I have experience of leading businesses though considerable change, and I know that not all decisions are popular. Retired US Army Gen. Eric Shinseki put it pretty well: "If you don't like change, you're going to like irrelevance even less." And that is a key message as we move beyond 100 years, embrace the fourth industrial revolution, and celebrate.

A recent London Business School Review article looked at why companies eventually fail. It described how in the mid-1920s, "leading" companies had an average life span of 90 years; today it is a mere 17 years. That said, as well as CIMA, there are a number of organisations that have hit the 100-year mark — a phenomenon covered on page 12 in this issue.

To avoid following the way of companies like Kodak requires a willingness to change. Kodak's camera business collapsed after 124 years in 2012. It had failed to adapt its business model in the face of disruptive digital technology.

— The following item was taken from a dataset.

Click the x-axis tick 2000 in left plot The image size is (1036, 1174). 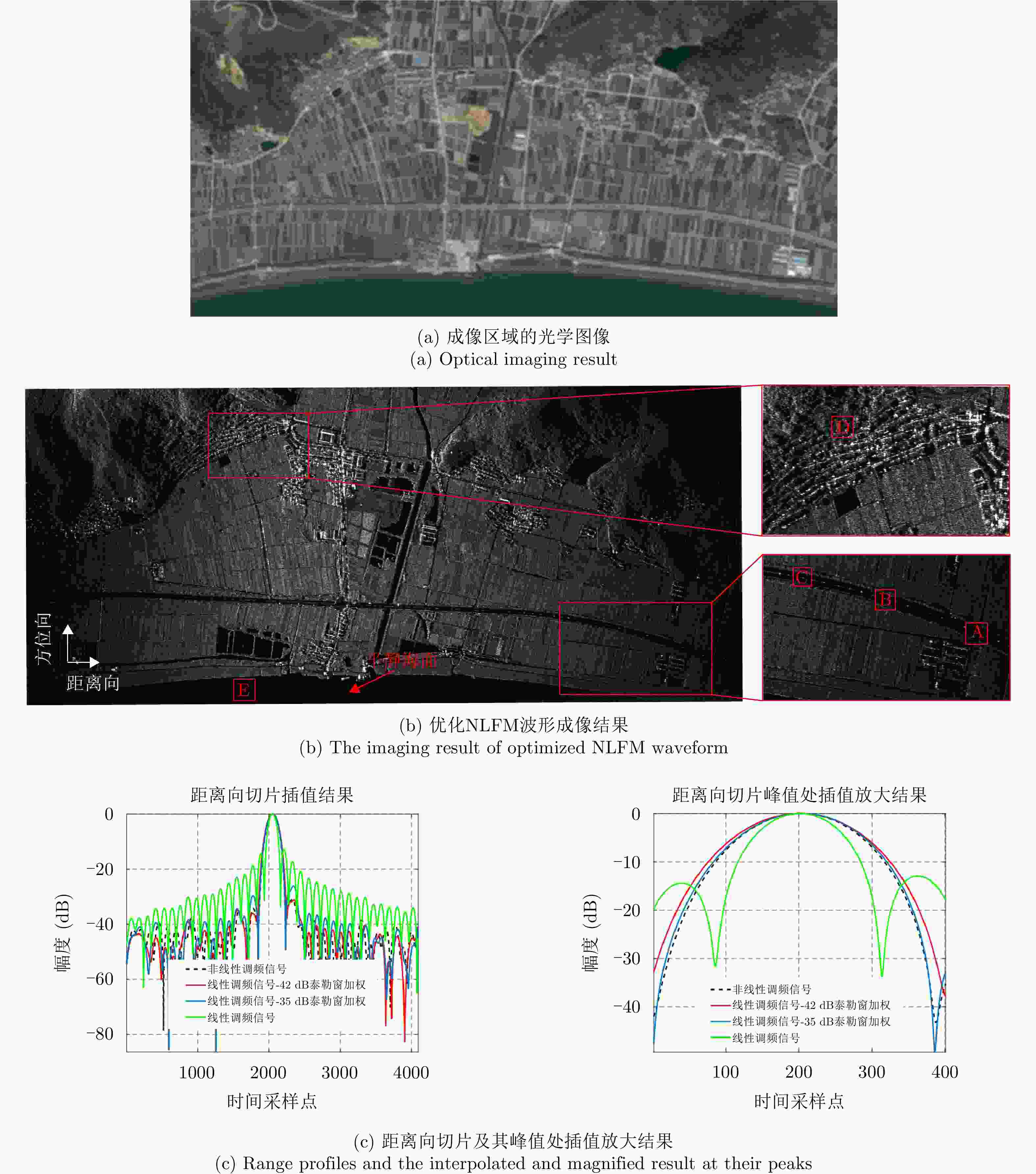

CIMA is steadfastly committed to equipping its members for the next 100 years — so that they can seek and take opportunities and deliver prosperity across the world for themselves, their organisations, and their communities.

I want to thank the members and students who have made CIMA what it is today — and I want to engage with many of you during this special year. While 8 March is CIMA's official birthday, we will be celebrating during the year at events around the world (see #CIMA100 and cimaglobal.com/cima100).